Dans la soirée du mardi 26 mai, Grenoble a été le théâtre d'une fusillade tragique, coûtant la vie à un homme et blessant quatre autres, tous âgés de 24 à 33 ans. Ce drame semble être une réponse à la mort d'un adolescent de 16 ans, retrouvé carbonisé dans une voiture à Échirolles, en lien avec un réseau de narcotrafic.

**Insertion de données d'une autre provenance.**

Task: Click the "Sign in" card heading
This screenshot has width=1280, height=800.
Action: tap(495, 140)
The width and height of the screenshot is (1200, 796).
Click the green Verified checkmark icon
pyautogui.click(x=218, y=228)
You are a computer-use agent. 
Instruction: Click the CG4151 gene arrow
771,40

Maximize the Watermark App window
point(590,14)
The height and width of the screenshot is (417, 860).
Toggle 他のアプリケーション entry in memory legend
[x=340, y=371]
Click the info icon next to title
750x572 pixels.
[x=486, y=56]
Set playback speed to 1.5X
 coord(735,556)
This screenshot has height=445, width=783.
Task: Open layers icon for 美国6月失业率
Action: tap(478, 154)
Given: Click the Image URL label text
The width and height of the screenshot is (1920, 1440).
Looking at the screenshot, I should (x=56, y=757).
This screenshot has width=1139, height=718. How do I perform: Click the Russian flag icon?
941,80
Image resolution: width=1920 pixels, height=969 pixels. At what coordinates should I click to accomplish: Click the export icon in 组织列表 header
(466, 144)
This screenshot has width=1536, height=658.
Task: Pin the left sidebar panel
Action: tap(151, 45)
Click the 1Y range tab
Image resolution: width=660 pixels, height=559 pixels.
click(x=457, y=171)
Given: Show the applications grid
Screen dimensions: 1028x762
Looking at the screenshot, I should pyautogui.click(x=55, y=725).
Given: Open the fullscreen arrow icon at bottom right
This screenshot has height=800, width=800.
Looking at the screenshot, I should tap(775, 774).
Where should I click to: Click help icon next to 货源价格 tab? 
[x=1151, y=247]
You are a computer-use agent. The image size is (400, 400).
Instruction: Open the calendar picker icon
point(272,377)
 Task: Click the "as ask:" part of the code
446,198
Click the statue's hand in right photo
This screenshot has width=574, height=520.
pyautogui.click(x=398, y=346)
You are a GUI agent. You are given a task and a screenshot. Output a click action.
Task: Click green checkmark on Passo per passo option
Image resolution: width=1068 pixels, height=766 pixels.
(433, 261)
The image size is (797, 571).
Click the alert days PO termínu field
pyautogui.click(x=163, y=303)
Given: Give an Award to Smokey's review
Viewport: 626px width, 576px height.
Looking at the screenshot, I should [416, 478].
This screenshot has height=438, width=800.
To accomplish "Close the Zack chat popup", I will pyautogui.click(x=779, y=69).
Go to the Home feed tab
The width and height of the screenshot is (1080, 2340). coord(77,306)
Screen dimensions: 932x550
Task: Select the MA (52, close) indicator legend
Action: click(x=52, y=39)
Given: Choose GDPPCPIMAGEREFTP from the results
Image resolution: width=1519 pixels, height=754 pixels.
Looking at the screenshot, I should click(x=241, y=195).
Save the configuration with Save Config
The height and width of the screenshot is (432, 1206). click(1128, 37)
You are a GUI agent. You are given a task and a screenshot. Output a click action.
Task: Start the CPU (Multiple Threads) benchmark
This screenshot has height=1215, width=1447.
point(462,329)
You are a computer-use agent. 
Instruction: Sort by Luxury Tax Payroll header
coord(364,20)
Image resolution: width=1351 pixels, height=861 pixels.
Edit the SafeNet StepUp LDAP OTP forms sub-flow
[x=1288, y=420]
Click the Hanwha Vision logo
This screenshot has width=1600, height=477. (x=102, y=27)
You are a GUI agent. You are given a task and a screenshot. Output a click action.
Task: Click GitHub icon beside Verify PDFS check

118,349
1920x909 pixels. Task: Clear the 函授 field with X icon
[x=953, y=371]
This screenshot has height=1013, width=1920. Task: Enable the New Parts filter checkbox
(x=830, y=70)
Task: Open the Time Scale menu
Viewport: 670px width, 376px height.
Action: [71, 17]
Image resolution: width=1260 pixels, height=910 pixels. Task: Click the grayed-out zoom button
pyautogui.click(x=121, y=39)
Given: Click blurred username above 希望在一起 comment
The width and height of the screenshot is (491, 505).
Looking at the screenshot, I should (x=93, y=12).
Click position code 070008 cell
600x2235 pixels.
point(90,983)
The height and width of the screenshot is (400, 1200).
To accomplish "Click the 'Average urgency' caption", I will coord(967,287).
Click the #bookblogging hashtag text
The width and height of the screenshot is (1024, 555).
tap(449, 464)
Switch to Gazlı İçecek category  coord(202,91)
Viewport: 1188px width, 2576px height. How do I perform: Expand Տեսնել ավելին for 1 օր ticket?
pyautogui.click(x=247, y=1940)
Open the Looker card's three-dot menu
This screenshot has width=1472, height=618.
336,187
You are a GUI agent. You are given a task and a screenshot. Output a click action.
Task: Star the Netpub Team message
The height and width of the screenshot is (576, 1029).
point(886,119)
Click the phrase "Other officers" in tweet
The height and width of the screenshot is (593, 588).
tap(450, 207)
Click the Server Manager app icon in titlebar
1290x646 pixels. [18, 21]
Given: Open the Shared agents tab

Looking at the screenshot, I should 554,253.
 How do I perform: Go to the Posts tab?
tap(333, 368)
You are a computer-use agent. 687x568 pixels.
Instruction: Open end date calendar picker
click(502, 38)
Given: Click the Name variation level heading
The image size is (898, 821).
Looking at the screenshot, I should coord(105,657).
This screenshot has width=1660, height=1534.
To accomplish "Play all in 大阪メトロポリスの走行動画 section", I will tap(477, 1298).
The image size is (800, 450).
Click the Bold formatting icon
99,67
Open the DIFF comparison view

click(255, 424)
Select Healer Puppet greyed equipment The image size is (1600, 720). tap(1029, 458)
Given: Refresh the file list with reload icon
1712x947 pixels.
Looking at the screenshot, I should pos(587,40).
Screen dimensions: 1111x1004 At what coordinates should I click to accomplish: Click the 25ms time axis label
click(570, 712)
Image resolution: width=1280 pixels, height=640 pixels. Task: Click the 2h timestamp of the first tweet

Sur les images captées, on peut voir un tireur ouvrant le feu méthodiquement sur un groupe, tandis qu'un complice filme la scène, probablement pour les partager sur les réseaux sociaux. Les coups de feu ont retenti vers 21h20, à proximité d'un club de foot, dans une zone bien connue pour être un point de deal. Au total, un homme est mort et quatre autres ont été blessés ; tous ont un passé judiciaire, en particulier pour des infractions liées aux stupéfiants.
Cette fusillade s'inscrit comme une réplique à un autre incident survenu récemment sur un parking à Échirolles, où le corps d'un adolescent a été retrouvé dans une voiture incendiée. La victime, également abattue, a vu son meurtre filmé et diffusé. Une vidéo montre même le jeune homme lisant un texte sous la menace d'une arme.
"Ils tirent pour tuer"
En six mois, la guerre des gangs a fait dix morts dans les communes de Grenoble et Échirolles. Selon Étienne Manteaux, procureur de la République de Grenoble, cette violence a franchi un seuil : "Tous ces faits s'inscrivent dans une escalade territoriale évidente. Des commanditaires, probablement basés à l'étranger, orchestrent cette violence".
Le parquet de Lyon prend désormais en charge l'enquête, pendant que le gouvernement prévoit un comité interministériel sur le narcotrafic, prévu pour le vendredi 29 mai sous la présidence du Premier ministre.